(Exercise directions):
Taking the line with "Task: Open the 设计(D) ribbon tab" as the first and the line with "The image size is (860, 447)." as the last, set down exactly every line in that range from the entries below, and no more.

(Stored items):
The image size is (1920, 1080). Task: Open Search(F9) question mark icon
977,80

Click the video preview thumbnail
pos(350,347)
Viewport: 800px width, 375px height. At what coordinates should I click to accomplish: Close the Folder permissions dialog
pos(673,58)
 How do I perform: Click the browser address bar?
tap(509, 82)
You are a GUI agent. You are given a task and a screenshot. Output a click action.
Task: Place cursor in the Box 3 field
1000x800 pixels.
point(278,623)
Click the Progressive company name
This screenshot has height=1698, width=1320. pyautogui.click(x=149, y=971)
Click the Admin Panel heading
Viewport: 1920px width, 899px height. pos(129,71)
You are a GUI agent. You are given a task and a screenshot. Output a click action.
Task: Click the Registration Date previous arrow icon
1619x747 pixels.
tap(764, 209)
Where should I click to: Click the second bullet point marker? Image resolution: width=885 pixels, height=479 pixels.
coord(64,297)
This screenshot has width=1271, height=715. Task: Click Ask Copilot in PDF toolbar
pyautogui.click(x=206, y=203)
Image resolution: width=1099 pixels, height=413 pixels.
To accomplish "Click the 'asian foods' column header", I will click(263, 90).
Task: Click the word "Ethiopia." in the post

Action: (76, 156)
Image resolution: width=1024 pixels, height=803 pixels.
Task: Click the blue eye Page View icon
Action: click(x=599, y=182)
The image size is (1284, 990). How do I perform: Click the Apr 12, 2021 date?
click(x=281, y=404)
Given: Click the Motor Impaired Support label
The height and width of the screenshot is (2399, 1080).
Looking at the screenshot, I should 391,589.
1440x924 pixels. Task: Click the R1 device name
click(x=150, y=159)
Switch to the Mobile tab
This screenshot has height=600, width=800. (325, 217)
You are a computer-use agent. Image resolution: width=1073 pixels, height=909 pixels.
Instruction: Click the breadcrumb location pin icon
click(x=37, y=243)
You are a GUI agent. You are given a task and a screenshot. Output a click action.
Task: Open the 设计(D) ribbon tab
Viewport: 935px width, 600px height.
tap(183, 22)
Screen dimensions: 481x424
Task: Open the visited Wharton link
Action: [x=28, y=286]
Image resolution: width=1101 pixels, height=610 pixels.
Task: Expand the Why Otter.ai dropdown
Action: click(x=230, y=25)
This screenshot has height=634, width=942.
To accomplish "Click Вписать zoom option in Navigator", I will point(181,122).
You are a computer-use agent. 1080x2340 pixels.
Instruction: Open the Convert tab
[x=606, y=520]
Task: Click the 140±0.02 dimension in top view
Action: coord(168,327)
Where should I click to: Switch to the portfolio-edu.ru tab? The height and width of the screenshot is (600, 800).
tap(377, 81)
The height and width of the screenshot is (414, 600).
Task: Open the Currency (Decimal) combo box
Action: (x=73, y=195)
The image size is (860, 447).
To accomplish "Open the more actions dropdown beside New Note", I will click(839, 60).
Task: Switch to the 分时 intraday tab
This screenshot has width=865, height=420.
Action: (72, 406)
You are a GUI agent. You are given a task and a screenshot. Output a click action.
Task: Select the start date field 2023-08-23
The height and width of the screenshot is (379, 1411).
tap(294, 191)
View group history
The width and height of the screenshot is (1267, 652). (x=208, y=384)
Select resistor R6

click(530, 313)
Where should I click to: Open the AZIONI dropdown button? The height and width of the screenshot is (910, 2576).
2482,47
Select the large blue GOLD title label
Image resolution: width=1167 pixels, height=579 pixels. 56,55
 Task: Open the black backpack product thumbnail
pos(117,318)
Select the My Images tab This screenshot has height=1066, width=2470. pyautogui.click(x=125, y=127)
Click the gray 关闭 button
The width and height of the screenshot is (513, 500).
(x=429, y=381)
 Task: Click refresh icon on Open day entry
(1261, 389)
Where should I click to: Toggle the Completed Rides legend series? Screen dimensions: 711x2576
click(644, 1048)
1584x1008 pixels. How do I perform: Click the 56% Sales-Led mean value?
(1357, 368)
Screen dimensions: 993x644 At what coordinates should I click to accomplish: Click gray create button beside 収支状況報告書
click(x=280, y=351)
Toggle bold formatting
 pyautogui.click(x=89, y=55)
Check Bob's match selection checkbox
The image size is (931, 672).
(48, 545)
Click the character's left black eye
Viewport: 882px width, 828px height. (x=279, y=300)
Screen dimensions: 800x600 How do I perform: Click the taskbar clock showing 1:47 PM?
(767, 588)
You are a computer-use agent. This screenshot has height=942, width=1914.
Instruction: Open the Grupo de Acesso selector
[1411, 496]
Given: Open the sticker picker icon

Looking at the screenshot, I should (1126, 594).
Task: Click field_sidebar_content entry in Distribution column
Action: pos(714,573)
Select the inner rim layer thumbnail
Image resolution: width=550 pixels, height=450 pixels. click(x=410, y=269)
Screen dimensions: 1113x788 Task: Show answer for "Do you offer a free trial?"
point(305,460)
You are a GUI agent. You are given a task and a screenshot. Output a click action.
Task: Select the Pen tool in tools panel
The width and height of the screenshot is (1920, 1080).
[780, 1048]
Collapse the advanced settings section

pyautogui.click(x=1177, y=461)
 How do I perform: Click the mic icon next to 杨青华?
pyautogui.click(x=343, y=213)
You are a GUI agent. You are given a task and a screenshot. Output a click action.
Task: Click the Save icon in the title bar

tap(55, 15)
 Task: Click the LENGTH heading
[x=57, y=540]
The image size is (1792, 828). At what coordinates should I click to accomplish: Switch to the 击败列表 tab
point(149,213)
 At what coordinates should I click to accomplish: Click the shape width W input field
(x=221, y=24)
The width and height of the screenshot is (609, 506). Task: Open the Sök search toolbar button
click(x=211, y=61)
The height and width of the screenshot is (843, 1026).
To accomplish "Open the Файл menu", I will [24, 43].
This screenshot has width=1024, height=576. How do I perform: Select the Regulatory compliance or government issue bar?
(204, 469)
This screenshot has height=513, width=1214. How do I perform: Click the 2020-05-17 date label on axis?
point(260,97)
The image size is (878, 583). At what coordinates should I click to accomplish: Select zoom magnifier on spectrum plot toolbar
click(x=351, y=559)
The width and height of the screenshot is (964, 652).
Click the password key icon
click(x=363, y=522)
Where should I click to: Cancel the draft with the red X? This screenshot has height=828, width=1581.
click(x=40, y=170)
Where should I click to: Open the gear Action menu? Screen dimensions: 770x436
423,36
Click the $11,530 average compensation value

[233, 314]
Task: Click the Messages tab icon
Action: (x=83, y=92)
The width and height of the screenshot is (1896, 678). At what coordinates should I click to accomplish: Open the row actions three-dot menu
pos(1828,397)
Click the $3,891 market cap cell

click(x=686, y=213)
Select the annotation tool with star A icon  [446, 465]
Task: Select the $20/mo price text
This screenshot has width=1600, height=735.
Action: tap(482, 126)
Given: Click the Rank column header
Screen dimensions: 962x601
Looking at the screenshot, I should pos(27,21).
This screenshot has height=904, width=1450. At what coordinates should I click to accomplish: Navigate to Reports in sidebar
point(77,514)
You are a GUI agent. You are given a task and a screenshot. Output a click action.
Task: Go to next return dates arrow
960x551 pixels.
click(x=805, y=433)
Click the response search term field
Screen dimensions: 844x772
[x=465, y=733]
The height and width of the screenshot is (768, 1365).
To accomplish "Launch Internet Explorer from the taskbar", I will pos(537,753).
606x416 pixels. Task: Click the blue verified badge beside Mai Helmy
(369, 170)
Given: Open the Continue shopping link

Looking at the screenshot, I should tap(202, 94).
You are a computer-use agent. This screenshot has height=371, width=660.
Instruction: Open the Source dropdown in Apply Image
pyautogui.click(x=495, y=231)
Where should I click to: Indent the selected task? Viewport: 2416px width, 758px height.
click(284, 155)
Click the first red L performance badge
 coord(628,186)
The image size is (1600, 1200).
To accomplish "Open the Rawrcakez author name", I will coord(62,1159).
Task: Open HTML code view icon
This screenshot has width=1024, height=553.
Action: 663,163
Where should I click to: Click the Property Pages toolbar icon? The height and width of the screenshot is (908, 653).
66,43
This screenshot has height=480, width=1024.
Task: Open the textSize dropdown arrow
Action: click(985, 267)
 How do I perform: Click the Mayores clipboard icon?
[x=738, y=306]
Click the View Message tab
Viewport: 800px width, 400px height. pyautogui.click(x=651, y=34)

(Problem solution):
Task: Open the 设计(D) ribbon tab
Viewport: 935px width, 600px height.
tap(183, 22)
Screen dimensions: 481x424
Task: Open the visited Wharton link
Action: [x=28, y=286]
Image resolution: width=1101 pixels, height=610 pixels.
Task: Expand the Why Otter.ai dropdown
Action: click(x=230, y=25)
This screenshot has height=634, width=942.
To accomplish "Click Вписать zoom option in Navigator", I will point(181,122).
You are a computer-use agent. 1080x2340 pixels.
Instruction: Open the Convert tab
[x=606, y=520]
Task: Click the 140±0.02 dimension in top view
Action: coord(168,327)
Where should I click to: Switch to the portfolio-edu.ru tab? The height and width of the screenshot is (600, 800).
tap(377, 81)
The height and width of the screenshot is (414, 600).
Task: Open the Currency (Decimal) combo box
Action: (x=73, y=195)
The image size is (860, 447).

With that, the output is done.